*Excerpted text*.
>> start

The propaganda machines of the other parties have been working overtime to discredit Her Majesty’s Opposition, with Scottish people who wanted independence (the minority, let’s remember) claiming Labour lied to them, UKIP supporters adamant that the party is full of child abusers (based on a BNP propaganda website, which should tell anyone with a brain all they need to know), and of course the Tories doing what they usually do – blaming all the country’s problems on the last Labour government while stealing the family silver.
You never hear ‘No’ voters saying Labour lied, do you? You never see UKIP supporters complaining about racism in their own party. You never see Tories calling for genuine reform that helps the 99 per cent, rather than the tiny minority that they represent.
So let’s look at what Labour is proposing. Let’s make a list – because, you know what? Mrs Mike was watching coverage of the conference yesterday, and even she tried to tell Yr Obdt Srvt that Labour wouldn’t keep its promises. If we have a list, we’ll be able to check the promises against what they do, after a Labour win next May.
So let’s see what Ed Miliband promised. He outlined six “national goals”, and he called for 10 years in which to hit them. You may very well ask: Has he been reading Vox Political? Recent comments questioning Labour’s intentions have been answered with the simple observation that it takes time to change the direction in which a country is travelling (or in the UK’s case, lurching), and Miliband’s words echo that sentiment. He can’t do everything in one day. It does take time. Let’s look at those goals.
They were:
Halve the number of people in low pay by 2025, raising the minimum wage by £60 a week or more than £3,000 a year.
Ensure that the wages of working people grow with the economy (something that is glaringly missing from the Conservatives’ ‘economic recovery’, meaning that – for the vast majority of us – it isn’t a recovery at all). Miliband said: “What’s amazing… is that statement, that goal is even controversial. It used to be taken for granted in our country that’s what would happen.” He’s right – look at today’s article from Flip Chart Fairy Tales that Vox Political re-published.

>> end

*Source excerpt*.
>> start

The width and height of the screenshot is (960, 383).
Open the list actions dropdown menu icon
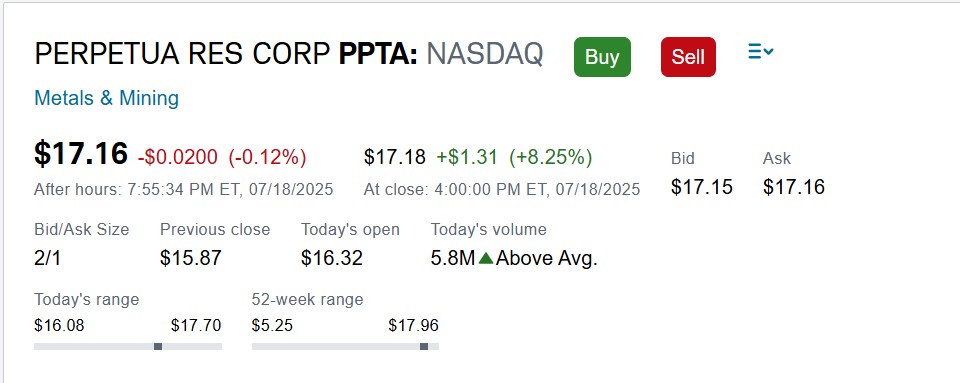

>> end

*Problems to solve*.
[a] According to the excerpt on Labour's pledges, by how much would the minimum wage be raised?
[b] Write out the part of the excerpt on Labour's pledges that opens with the words containing "So let’s see" and closes with "than £3,000 a year.".
The data stands apart from the excerpt on Labour's pledges.

*In response*.
[a] By £60 a week, or more than £3,000 a year.

[b]
So let’s see what Ed Miliband promised. He outlined six “national goals”, and he called for 10 years in which to hit them. You may very well ask: Has he been reading Vox Political? Recent comments questioning Labour’s intentions have been answered with the simple observation that it takes time to change the direction in which a country is travelling (or in the UK’s case, lurching), and Miliband’s words echo that sentiment. He can’t do everything in one day. It does take time. Let’s look at those goals.
They were:
Halve the number of people in low pay by 2025, raising the minimum wage by £60 a week or more than £3,000 a year.